Son analyse crée un décalage entre la structure logique de son discours et la vaillance de son propos. C'est que Meriatan n'a pas digéré l'affront que la noblesse lui a infligé en parvenant à un compromis avec les aldryami, même s'il ne le reconnaîtra pas. Il aurait voulu les écraser pour mettre à distance tout danger, mais aussi, encore un aveu qu'il ne pourra faire, flatter son propre orgueil de chevalier. Le Royaume de la Guerre demeure. C'est une armée très bien organisée que les forces de la région de Junora peinent à contrer. Meriatan est convaincu que seul Loskalm parviendra à mettre fin à la volonté hégémonique de la Mort Sur Son Cheval, et qu'à ce titre, il faut se préparer. Si les cités de Junora ne font pas appel à Loskalm, le royaume sera bientôt face à la Guerre, même si, à la différence de Gunreken, Meriatan n'a pas compris qu'il a affaire ici à l'Incarnation de la Guerre, et qu'il n'en mesure pas les implications, ni qu'il n'envisage le lien qui peut être fait (à tort ou à raison) avec le cataclysme qu'avait entrevu Snodal sur une tapisserie magique au nord de Genertela voilà deux siècles.

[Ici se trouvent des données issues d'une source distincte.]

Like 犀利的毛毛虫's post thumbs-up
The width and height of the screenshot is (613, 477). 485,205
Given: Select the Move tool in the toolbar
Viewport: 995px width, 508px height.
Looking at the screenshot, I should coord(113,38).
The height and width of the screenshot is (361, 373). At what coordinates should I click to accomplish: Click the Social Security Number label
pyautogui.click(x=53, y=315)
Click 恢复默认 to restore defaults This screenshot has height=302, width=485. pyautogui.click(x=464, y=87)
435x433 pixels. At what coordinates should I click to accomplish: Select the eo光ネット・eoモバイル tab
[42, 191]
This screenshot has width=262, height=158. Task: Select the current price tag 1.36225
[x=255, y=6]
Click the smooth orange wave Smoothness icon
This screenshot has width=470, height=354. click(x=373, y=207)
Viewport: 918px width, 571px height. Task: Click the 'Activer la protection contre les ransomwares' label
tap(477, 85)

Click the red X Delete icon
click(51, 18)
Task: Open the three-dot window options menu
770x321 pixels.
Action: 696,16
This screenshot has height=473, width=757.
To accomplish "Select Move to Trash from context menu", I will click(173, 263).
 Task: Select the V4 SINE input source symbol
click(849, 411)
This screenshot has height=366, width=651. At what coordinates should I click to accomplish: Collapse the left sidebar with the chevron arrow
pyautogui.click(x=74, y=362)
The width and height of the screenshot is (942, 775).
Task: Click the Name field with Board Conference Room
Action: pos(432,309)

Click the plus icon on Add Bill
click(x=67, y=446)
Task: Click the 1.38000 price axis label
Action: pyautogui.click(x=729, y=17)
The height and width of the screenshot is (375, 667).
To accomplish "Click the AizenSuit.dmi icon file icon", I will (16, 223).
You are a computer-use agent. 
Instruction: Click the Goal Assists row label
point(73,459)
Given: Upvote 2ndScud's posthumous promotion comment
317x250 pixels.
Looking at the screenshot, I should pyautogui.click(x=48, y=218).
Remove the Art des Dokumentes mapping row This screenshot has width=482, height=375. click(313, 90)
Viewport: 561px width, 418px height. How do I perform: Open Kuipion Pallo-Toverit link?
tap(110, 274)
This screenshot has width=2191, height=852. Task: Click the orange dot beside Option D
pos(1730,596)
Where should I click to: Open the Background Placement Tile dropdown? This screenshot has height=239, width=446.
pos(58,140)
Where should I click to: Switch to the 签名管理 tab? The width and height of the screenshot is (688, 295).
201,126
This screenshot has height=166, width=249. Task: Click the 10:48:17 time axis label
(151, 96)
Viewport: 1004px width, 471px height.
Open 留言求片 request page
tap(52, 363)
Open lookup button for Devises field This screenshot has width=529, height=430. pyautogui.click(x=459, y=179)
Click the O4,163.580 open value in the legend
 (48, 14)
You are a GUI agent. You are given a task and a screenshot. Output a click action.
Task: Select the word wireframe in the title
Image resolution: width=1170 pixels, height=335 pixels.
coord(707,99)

Si le Royaume de la Guerre attaque, tout porte à croire qu'il attaquera Pomons, et Pomons se prépare à juste titre. Gunreken a formé l'Ordre de L'Hirondelle qui a ses quartiers à Salona, là où un château leur a été spécifiquement élevé. Mais Meriatan est convaincu que la Mort Sur Son Cheval est un stratège. A ce titre, le Duc est convaincu que le meilleur moyen de faire tomber Loskalm ne passe pas par Pomons pour la simple raison qu'attaquer ensuite PointNord supposerait de passer par la mer, et que les hommes du Royaume de la Guerre ne sont pas des marins. Par conséquent, pour prendre Loskalm par la terre, le moyen le plus efficace et en même temps inattendu, consiste à contourner le marais de Dilis et à attaquer par le nord, par Aiseval.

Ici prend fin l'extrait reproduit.